Reputation: 91
I am new to using regex and would really appreciate any help here. I have to parse a file with strings of following formats (main difference being that the second string has an extra "-" string in the middle:
Abc_p123 abc_ghi_data
OR
Abc_de*_p123 abc_ghi_data
I could write a regex to match the first and second strings separately:
data_lst = re.findall('([a-zA-Z0-9]+_p\d{3})\s.*_data.*', content, re.IGNORECASE)
data_lst = re.findall('([a-zA-Z0-9]+_[a-zA-Z]+_p\d{3})\s.*_data.*', content, re.IGNORECASE)
Can someone guide on how to combine the two findall regex, so that it works with both strings. I can still create a combined single list by appending the second findall statement to first list. However, I am sure there is a way to handle it in one findall regex statement. I tried ".*" in the middle but, that gives error.
Please advise. Thanks,
Upvotes: 1
Views: 63
Reputation: 4753
You could try
([a-zA-Z0-9]+(_[a-zA-Z]+)?_p\d{3})\s.*_data.*
I replaced _[a-zA-Z]+
with (_[a-zA-Z]+)?
to make it optional.
And if you don't want the extra capture group, add ?:
like so: (?:_[a-zA-Z]+)?
Demo: https://regex101.com/r/5xynlx/2
Upvotes: 1
Reputation: 20737
You were very close:
([a-zA-Z0-9]+(?:_[a-zA-Z]+\*)?_p\d{3})\s.*_data.*
Here is the important part:
(?:_[a-zA-Z]+\*)?
It says: optionally match an underscore, followed by unlimited a-z, followed by a asterisk.

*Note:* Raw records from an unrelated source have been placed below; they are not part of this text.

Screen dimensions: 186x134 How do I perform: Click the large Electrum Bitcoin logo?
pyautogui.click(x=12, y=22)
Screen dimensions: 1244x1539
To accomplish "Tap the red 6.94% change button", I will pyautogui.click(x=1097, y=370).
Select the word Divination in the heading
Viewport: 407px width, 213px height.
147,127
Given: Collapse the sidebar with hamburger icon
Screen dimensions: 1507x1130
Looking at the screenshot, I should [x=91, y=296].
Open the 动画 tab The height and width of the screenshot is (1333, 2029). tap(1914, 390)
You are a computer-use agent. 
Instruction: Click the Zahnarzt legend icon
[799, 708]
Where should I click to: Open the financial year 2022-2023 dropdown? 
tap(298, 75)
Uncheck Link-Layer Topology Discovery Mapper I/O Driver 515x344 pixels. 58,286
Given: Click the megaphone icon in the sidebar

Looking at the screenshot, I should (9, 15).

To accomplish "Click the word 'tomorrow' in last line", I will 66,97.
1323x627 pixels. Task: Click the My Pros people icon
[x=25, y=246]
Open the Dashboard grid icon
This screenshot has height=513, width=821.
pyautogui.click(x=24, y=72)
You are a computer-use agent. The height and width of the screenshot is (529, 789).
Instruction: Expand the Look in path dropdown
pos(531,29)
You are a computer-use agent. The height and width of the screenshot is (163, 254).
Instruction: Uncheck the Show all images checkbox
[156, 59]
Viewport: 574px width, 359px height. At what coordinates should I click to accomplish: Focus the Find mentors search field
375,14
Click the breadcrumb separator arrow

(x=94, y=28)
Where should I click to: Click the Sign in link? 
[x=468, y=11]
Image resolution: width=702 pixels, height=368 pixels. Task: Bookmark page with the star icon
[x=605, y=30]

https://regex101.com/r/5XCsPK/1
Upvotes: 2
Reputation: 18611
Use
([a-zA-Z0-9]+(?:_[a-zA-Z0-9*]+)?_p\d{3})\s.*_data
See proof
Explanation
--------------------------------------------------------------------------------
( group and capture to \1:
--------------------------------------------------------------------------------
[a-zA-Z0-9]+ any character of: 'a' to 'z', 'A' to
'Z', '0' to '9' (1 or more times
(matching the most amount possible))
--------------------------------------------------------------------------------
(?: group, but do not capture (optional
(matching the most amount possible)):
--------------------------------------------------------------------------------
_ '_'
--------------------------------------------------------------------------------
[a-zA-Z0-9*]+ any character of: 'a' to 'z', 'A' to
'Z', '0' to '9', '*' (1 or more times
(matching the most amount possible))
--------------------------------------------------------------------------------
)? end of grouping
--------------------------------------------------------------------------------
_p '_p'
--------------------------------------------------------------------------------
\d{3} digits (0-9) (3 times)
--------------------------------------------------------------------------------
) end of \1
--------------------------------------------------------------------------------
\s whitespace (\n, \r, \t, \f, and " ")
--------------------------------------------------------------------------------
.* any character except \n (0 or more times
(matching the most amount possible))
--------------------------------------------------------------------------------
_data '_data'
Upvotes: 0